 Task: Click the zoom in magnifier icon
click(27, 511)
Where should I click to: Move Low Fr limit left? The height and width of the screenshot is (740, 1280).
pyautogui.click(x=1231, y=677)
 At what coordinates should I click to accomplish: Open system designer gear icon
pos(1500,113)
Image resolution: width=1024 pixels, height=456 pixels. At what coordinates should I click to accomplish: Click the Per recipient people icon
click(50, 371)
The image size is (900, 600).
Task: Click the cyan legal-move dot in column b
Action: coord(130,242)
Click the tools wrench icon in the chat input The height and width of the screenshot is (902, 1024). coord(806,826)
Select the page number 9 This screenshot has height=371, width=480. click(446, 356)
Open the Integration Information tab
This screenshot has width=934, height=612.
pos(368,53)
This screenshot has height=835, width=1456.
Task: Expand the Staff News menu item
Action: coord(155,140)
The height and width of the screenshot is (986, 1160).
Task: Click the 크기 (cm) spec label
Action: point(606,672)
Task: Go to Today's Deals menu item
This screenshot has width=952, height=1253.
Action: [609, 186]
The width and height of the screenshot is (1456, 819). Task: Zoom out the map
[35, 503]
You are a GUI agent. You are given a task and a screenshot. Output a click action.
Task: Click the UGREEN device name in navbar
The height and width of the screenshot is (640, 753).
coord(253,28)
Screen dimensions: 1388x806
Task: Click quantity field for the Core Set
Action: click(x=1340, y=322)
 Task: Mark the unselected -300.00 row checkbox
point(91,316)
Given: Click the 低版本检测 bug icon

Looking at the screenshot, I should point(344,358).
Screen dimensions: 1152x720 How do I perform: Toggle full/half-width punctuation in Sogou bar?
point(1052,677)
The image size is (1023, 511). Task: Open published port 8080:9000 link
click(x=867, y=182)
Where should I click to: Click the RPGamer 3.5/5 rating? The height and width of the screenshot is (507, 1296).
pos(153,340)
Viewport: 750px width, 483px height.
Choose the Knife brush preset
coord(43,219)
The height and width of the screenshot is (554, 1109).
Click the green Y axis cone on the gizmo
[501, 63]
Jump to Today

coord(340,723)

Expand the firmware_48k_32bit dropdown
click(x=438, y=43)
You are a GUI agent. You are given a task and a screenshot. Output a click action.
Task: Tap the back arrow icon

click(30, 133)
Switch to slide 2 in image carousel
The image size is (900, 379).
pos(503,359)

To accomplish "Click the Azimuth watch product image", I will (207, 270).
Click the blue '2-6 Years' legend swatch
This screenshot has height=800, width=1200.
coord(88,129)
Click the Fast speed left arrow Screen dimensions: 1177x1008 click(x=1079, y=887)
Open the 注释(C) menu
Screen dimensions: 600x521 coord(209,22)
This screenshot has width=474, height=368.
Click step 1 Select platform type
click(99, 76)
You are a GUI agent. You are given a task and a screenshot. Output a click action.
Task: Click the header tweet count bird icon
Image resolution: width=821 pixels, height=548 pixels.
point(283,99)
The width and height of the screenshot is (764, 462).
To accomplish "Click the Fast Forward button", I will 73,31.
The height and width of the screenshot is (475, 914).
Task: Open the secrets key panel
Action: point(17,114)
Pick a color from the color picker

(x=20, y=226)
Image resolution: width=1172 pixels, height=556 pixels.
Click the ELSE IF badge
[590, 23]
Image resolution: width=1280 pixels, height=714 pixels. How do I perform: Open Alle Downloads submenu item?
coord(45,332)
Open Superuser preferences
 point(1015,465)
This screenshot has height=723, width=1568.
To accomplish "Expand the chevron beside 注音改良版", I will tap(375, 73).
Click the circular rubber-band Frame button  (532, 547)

### Exercise
Nothing but the full listing, copied exactly, belongs in the answer.

### Your response
 Task: Click the zoom in magnifier icon
click(27, 511)
Where should I click to: Move Low Fr limit left? The height and width of the screenshot is (740, 1280).
pyautogui.click(x=1231, y=677)
 At what coordinates should I click to accomplish: Open system designer gear icon
pos(1500,113)
Image resolution: width=1024 pixels, height=456 pixels. At what coordinates should I click to accomplish: Click the Per recipient people icon
click(50, 371)
The image size is (900, 600).
Task: Click the cyan legal-move dot in column b
Action: coord(130,242)
Click the tools wrench icon in the chat input The height and width of the screenshot is (902, 1024). coord(806,826)
Select the page number 9 This screenshot has height=371, width=480. click(446, 356)
Open the Integration Information tab
This screenshot has width=934, height=612.
pos(368,53)
This screenshot has height=835, width=1456.
Task: Expand the Staff News menu item
Action: coord(155,140)
The height and width of the screenshot is (986, 1160).
Task: Click the 크기 (cm) spec label
Action: point(606,672)
Task: Go to Today's Deals menu item
This screenshot has width=952, height=1253.
Action: [609, 186]
The width and height of the screenshot is (1456, 819). Task: Zoom out the map
[35, 503]
You are a GUI agent. You are given a task and a screenshot. Output a click action.
Task: Click the UGREEN device name in navbar
The height and width of the screenshot is (640, 753).
coord(253,28)
Screen dimensions: 1388x806
Task: Click quantity field for the Core Set
Action: click(x=1340, y=322)
 Task: Mark the unselected -300.00 row checkbox
point(91,316)
Given: Click the 低版本检测 bug icon

Looking at the screenshot, I should point(344,358).
Screen dimensions: 1152x720 How do I perform: Toggle full/half-width punctuation in Sogou bar?
point(1052,677)
The image size is (1023, 511). Task: Open published port 8080:9000 link
click(x=867, y=182)
Where should I click to: Click the RPGamer 3.5/5 rating? The height and width of the screenshot is (507, 1296).
pos(153,340)
Viewport: 750px width, 483px height.
Choose the Knife brush preset
coord(43,219)
The height and width of the screenshot is (554, 1109).
Click the green Y axis cone on the gizmo
[501, 63]
Jump to Today

coord(340,723)

Expand the firmware_48k_32bit dropdown
click(x=438, y=43)
You are a GUI agent. You are given a task and a screenshot. Output a click action.
Task: Tap the back arrow icon

click(30, 133)
Switch to slide 2 in image carousel
The image size is (900, 379).
pos(503,359)

To accomplish "Click the Azimuth watch product image", I will (207, 270).
Click the blue '2-6 Years' legend swatch
This screenshot has height=800, width=1200.
coord(88,129)
Click the Fast speed left arrow Screen dimensions: 1177x1008 click(x=1079, y=887)
Open the 注释(C) menu
Screen dimensions: 600x521 coord(209,22)
This screenshot has width=474, height=368.
Click step 1 Select platform type
click(99, 76)
You are a GUI agent. You are given a task and a screenshot. Output a click action.
Task: Click the header tweet count bird icon
Image resolution: width=821 pixels, height=548 pixels.
point(283,99)
The width and height of the screenshot is (764, 462).
To accomplish "Click the Fast Forward button", I will 73,31.
The height and width of the screenshot is (475, 914).
Task: Open the secrets key panel
Action: point(17,114)
Pick a color from the color picker

(x=20, y=226)
Image resolution: width=1172 pixels, height=556 pixels.
Click the ELSE IF badge
[590, 23]
Image resolution: width=1280 pixels, height=714 pixels. How do I perform: Open Alle Downloads submenu item?
coord(45,332)
Open Superuser preferences
 point(1015,465)
This screenshot has height=723, width=1568.
To accomplish "Expand the chevron beside 注音改良版", I will tap(375, 73).
Click the circular rubber-band Frame button  (532, 547)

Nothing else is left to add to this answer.